Wow, that's a new argument. Manning's laterals count as forward passing yards. That sure does change a lot actually.
They called it a pass in the game is the point. Had they called it a lateral at the time, he would have stayed in to start the 2nd half and break the record then. He sat out the entire 2nd half because the record was already broken and they were crushing Oakland.
I'm not at all sure that he would have stayed in to start the second half.
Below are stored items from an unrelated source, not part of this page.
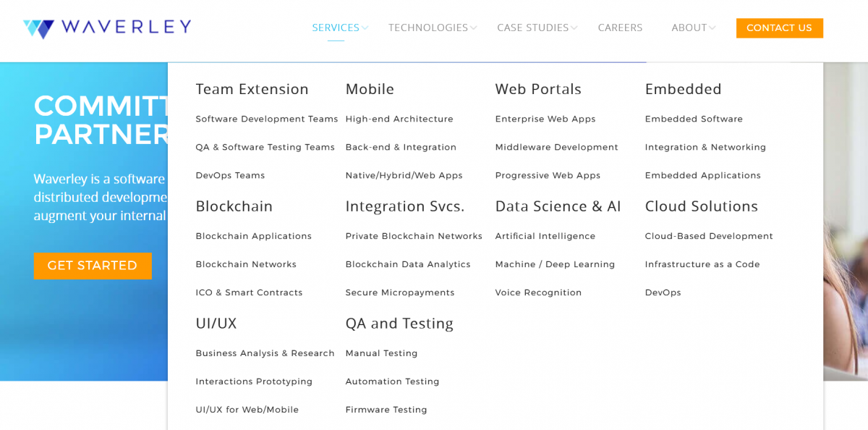The width and height of the screenshot is (868, 430).
Task: Expand the CASE STUDIES dropdown
Action: point(532,28)
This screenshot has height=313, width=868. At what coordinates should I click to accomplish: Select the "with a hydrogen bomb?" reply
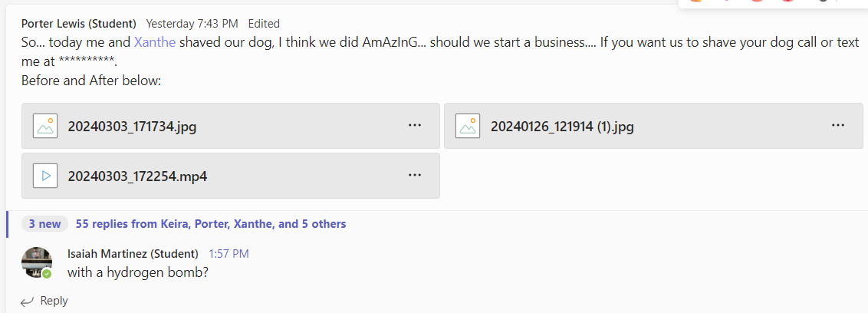point(138,272)
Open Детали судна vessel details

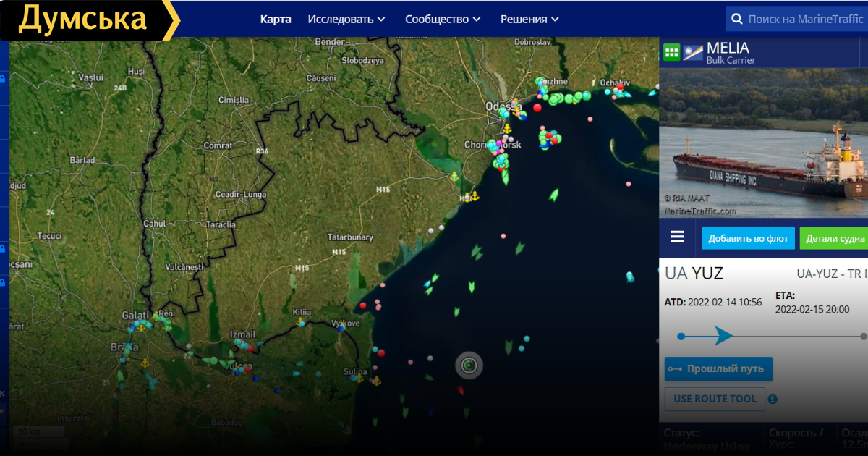[x=834, y=238]
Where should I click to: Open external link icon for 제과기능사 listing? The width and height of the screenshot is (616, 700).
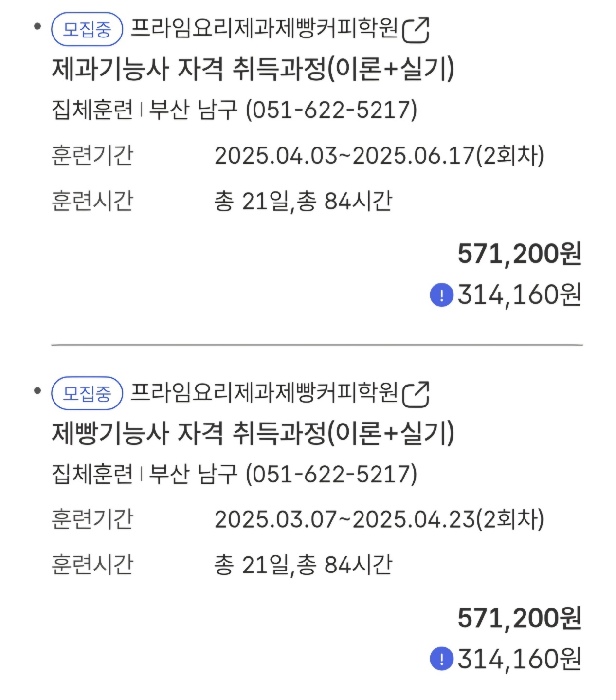pyautogui.click(x=416, y=30)
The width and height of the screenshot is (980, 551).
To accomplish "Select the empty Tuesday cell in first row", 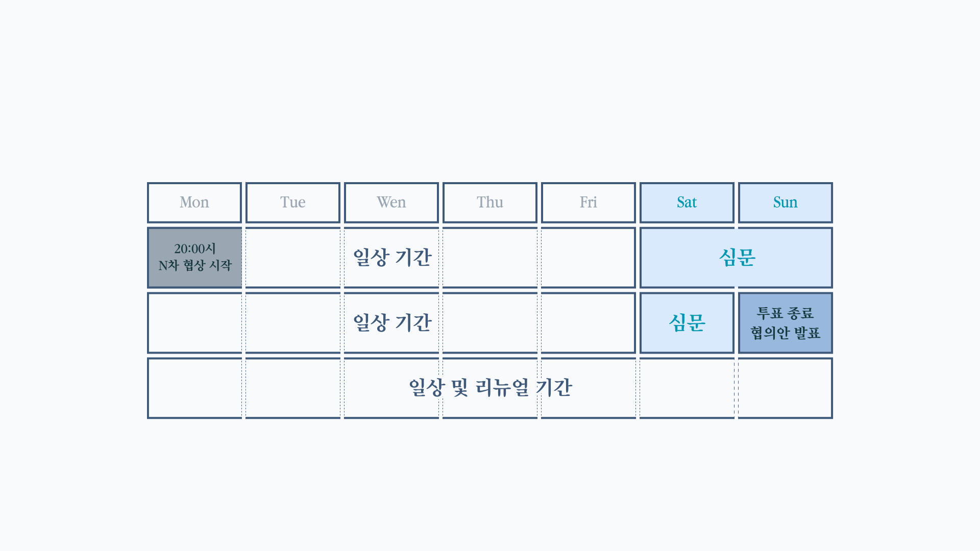I will coord(293,258).
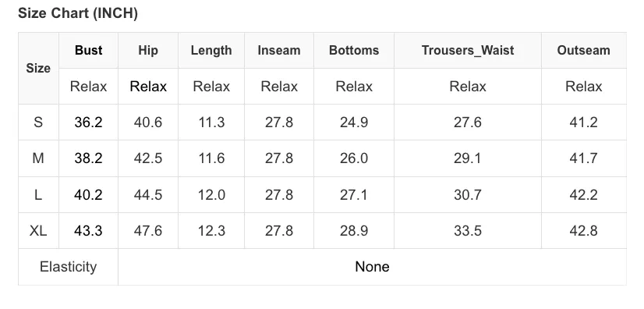
Task: Click the Trousers_Waist column header
Action: (467, 51)
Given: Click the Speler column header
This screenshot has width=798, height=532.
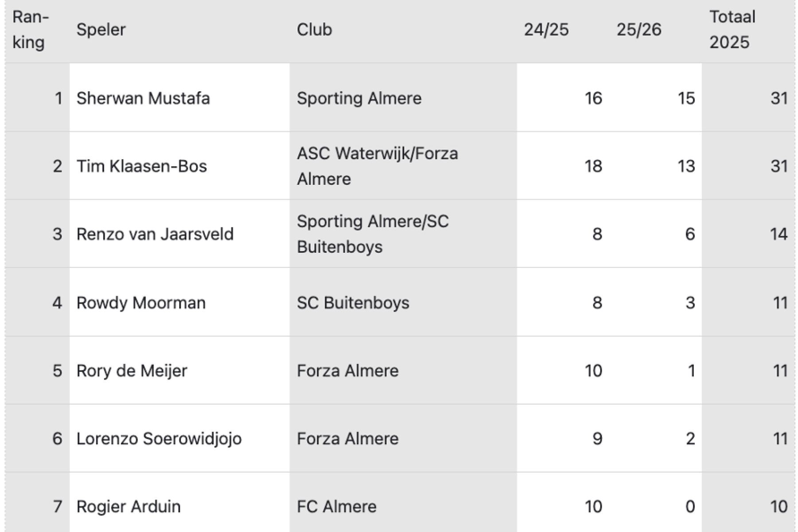Looking at the screenshot, I should (101, 30).
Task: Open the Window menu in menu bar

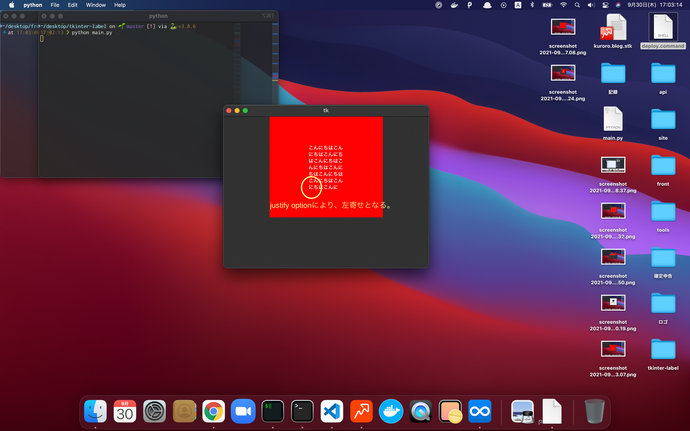Action: click(96, 5)
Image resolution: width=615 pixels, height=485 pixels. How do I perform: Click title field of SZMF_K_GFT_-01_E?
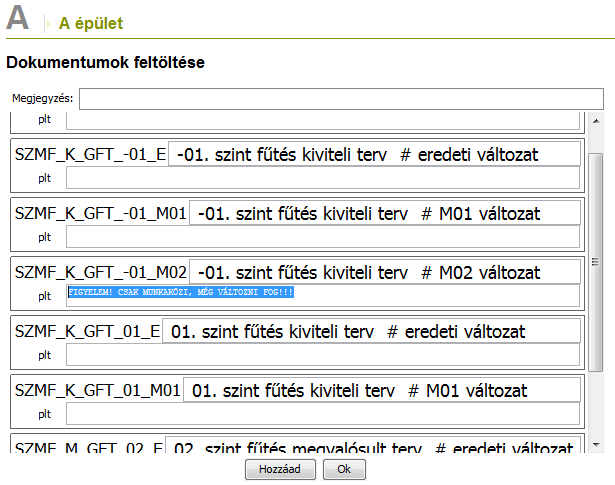(374, 155)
The Broncos were up 31-0, and I really don't think Manning cares all that much about the yardage record.
But assuming that your conjecture is true -- assuming he would have stayed in and tried to get the record -- when has it ever been appropriate to give people records based on what they
probably would have done instead of what they actually did? (And if it is appropriate to give Manning the record because he would have thrown more passes in 2013 if only he'd known he was short of Brees's 2011 season, why shouldn't we also consider that Brees would have thrown more passes in 2011 if only he'd known he'd end up short of Manning's fortified 2013 season?)
I haven't seen the pass in question and don't have an opinion about whether it was forward or backward, or how close it was. I also don't know how obviously wrong a stat has to be for Elias to correct it. ("Preponderance of the evidence"? "Indisputable visual evidence"? Something else?)
I prefer to think that Elias didn't correct the stat in this case because it had a view of the play that made it defensible to deem the pass forward, and they don't correct stats that are defensible.
Any
other reason for failing to make a correction, especially reasons along the lines of "he probably would have gotten it anyway," I would find rather distasteful.